Where IT has an advantage is that most organizations have a clear strategic roadmap driven by technology trends such as security, automation, machine learning and Cloud. In contrast, the success of GBS model depends on its ability to anticipate enterprise needs and accommodate the constant change driven by demands of acquisitions, divestitures, employee and customer experience and productivity targets.
Increasingly, four key roles make things happen for GBS. This is not to devalue the role of leadership or delivery; instead, let’s acknowledge that GBS models tackle constant change—and these make-or-break roles are instrumental in managing and embedding change sustainably.
What are these make-or-break roles?
Vendor or sourcing managers
GBS organizations are increasingly moving to hybrid models, putting pressure on GBS’s ability to face off effectively with very sophisticated service delivery partners. While the procurement category experts are invaluable in establishing and negotiating contracts, it’s incumbent on GBS to bring expertise about measures of success both current and future, including those tied to simplification, digitization, and automation. GBS sourcing managers are the ones who take a successfully crafted agreement and manage the vendor engagement and ongoing governance to deliver value and outcomes over the life of the partnership.
Program managers
Successful GBS organizations are constantly tweaking their service catalogs, adding new solutions, entering new geographies, managing transitions to and from third-party providers, extending the model to acquisitions and adjusting when businesses are carved out or sold. Program managers tie these streams together to drive change while the GBS engine continues to deliver at scale.

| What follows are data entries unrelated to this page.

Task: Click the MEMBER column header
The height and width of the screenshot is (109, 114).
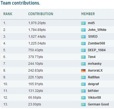Action: (88, 14)
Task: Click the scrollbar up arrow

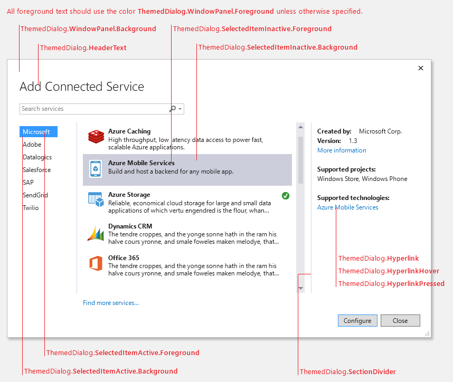Action: point(301,126)
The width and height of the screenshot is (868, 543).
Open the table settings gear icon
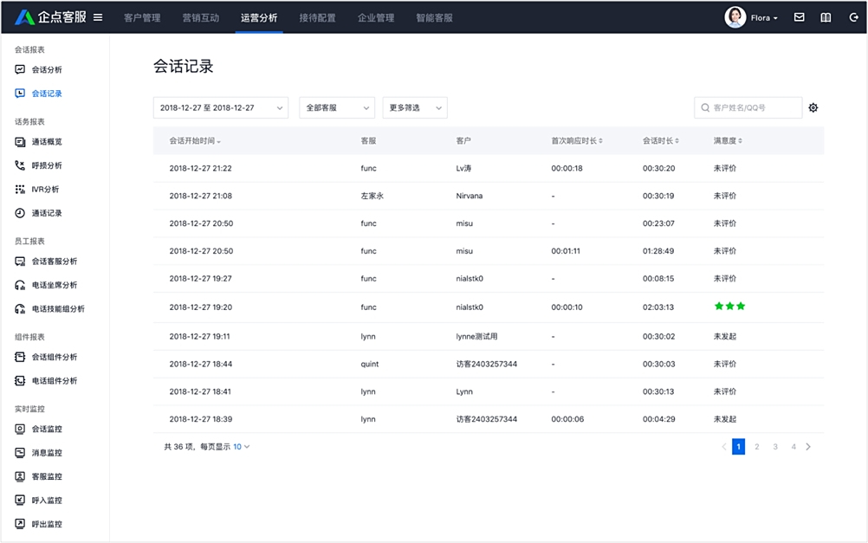[813, 107]
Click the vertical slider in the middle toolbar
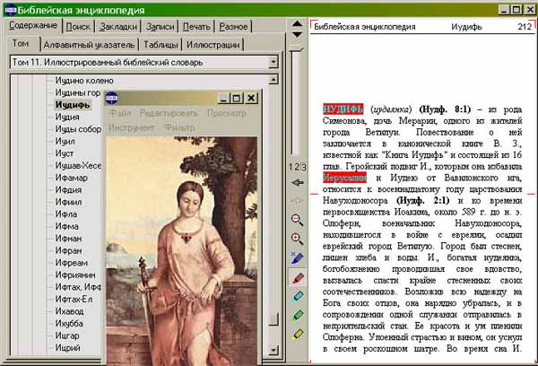This screenshot has width=538, height=366. click(x=297, y=99)
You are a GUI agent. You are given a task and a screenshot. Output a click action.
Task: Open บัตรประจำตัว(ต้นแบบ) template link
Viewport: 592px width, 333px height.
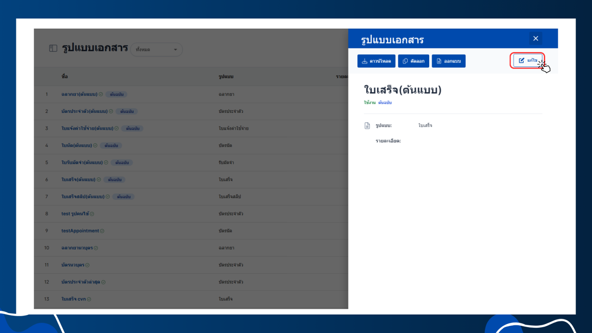(84, 111)
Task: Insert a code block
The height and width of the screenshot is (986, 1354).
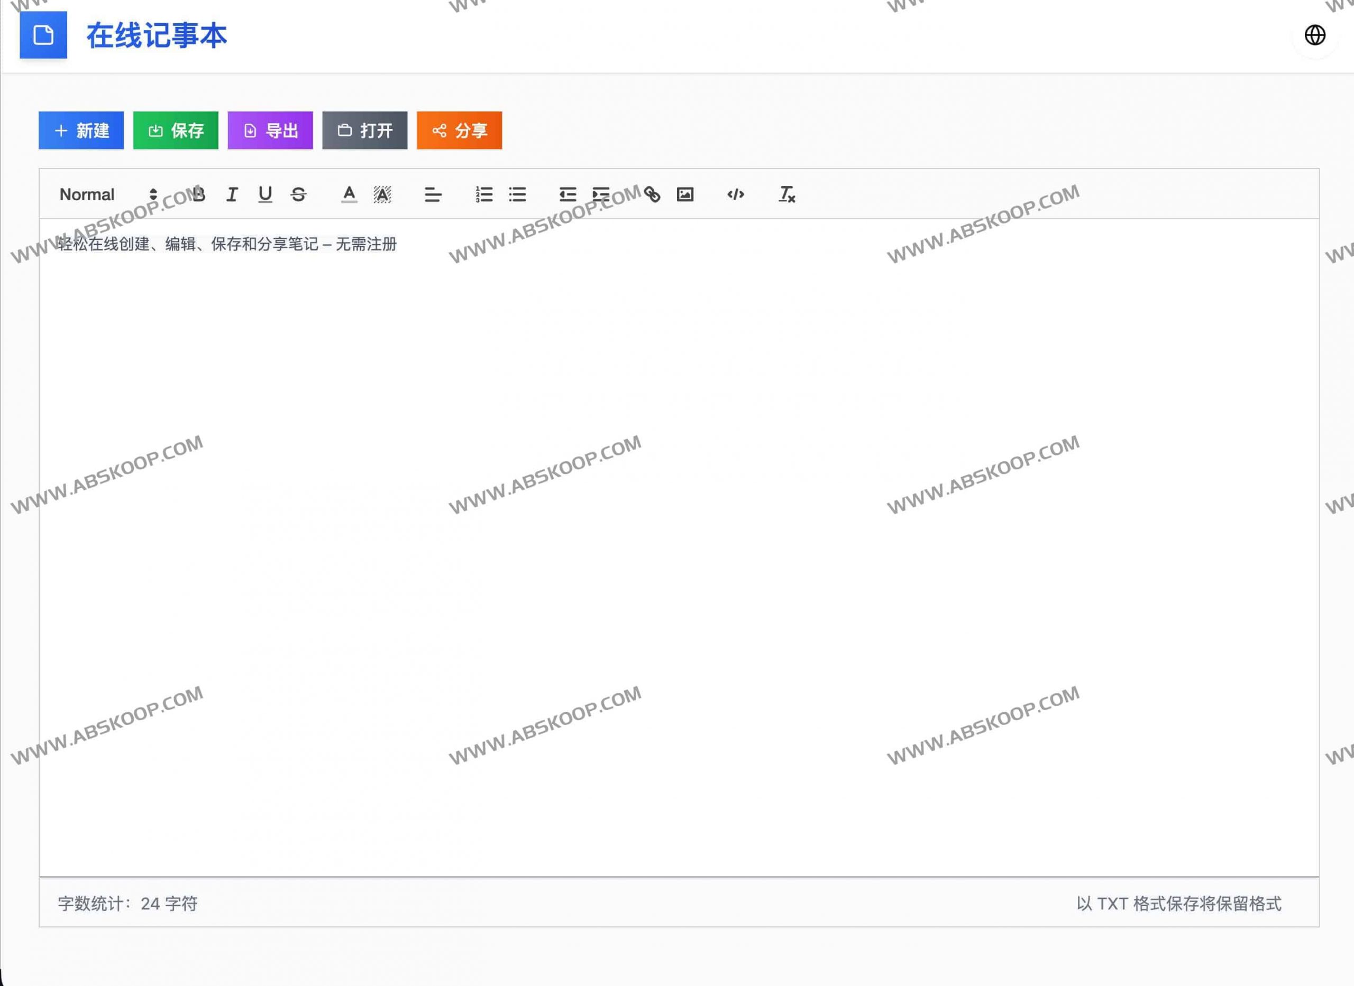Action: [x=736, y=195]
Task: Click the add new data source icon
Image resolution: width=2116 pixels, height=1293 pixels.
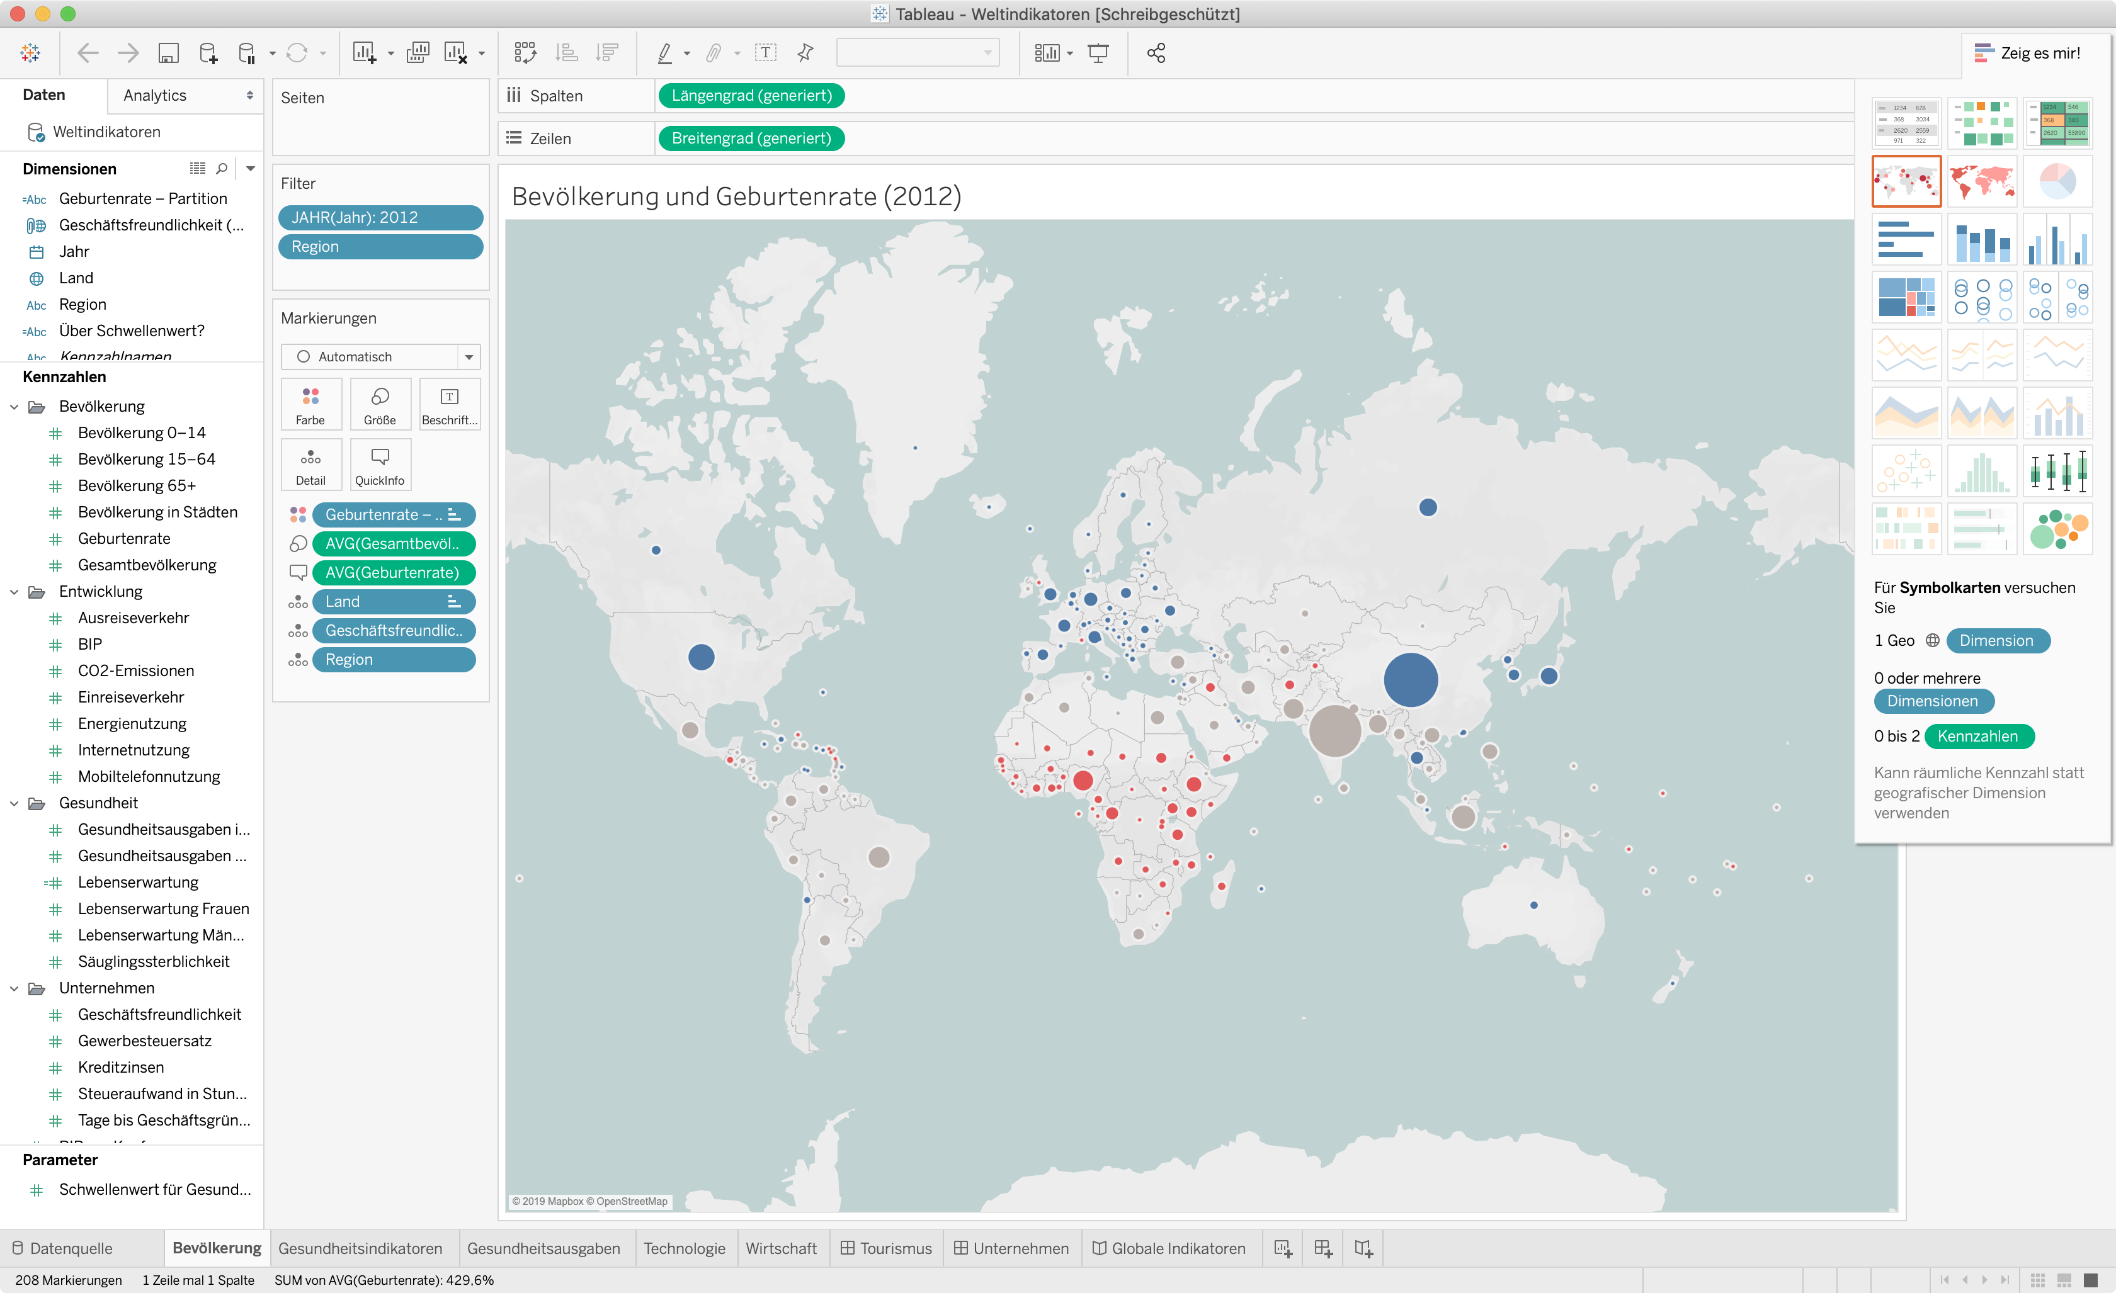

Business engagement managers
Successful GBS organizations have two roles—facing off to customers and stakeholders and delivering work. Efficient and effective delivery is the table stakes of the model; understanding the changing needs and managing stakeholder perceptions is the cornerstone of long-term success.
Global process owners
End-to-end delivery is the secret sauce of high value GBS organizations, and global process owners (GPOs) are the drivers of change. Historically, GPOs served as the design brain of the organization, leading mapping, simplification, and automation of processes. Today’s GPO is increasingly responsible for implementing and owning delivery. Properly empowered, the GPO role future-proofs the GBS model; without GPOs designing and implementing an effective blueprint that integrates up-, down and intra-GBS processes, value creation is limited.
What’s a GBS leader to do?
Ensure your GBS is positioned for success. Review your organizational design and talent strategy to preserve, build and buy talent to deliver these key roles. GBS success, value creation and — ultimately — longevity depend on it.